* _Exercise_
Copy out the part of the rows that opens with the first line and closes with the line containing "will [x=135, y=490].", both included, without changing anything.

* _Click-target data_
___

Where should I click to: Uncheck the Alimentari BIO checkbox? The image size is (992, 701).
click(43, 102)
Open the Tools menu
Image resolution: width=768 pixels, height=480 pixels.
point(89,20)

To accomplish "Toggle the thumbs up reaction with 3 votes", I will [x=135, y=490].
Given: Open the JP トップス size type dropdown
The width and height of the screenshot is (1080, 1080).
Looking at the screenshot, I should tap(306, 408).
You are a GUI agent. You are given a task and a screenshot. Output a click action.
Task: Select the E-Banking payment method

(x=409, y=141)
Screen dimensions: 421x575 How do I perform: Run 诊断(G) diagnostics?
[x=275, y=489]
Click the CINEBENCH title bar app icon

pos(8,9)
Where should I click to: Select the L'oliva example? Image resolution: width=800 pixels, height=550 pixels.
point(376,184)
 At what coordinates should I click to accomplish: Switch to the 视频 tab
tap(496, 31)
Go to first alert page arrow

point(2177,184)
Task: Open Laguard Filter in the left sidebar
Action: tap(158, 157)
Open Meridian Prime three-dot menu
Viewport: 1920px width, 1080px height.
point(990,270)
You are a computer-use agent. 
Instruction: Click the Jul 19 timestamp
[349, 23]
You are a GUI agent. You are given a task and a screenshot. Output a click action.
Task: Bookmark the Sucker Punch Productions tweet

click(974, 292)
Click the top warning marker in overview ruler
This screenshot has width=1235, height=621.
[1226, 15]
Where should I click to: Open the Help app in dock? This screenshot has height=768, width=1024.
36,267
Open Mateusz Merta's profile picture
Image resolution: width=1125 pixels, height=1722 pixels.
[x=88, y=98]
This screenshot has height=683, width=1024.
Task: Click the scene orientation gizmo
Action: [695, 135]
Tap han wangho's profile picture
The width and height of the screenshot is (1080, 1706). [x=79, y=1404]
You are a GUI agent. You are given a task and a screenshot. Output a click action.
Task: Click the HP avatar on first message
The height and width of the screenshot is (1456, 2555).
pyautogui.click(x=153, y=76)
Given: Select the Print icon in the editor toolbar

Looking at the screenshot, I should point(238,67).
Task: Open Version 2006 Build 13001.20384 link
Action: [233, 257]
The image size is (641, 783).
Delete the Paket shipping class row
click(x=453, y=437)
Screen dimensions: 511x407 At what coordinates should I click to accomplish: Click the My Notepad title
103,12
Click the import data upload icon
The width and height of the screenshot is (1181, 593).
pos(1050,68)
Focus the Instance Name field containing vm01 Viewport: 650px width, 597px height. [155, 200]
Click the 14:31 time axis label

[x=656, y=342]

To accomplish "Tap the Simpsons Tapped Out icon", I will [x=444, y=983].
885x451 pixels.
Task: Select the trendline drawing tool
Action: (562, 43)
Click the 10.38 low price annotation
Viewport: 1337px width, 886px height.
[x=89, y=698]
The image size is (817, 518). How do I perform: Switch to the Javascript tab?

___

* _Written solution_
Where should I click to: Uncheck the Alimentari BIO checkbox? The image size is (992, 701).
click(43, 102)
Open the Tools menu
Image resolution: width=768 pixels, height=480 pixels.
point(89,20)

To accomplish "Toggle the thumbs up reaction with 3 votes", I will [x=135, y=490].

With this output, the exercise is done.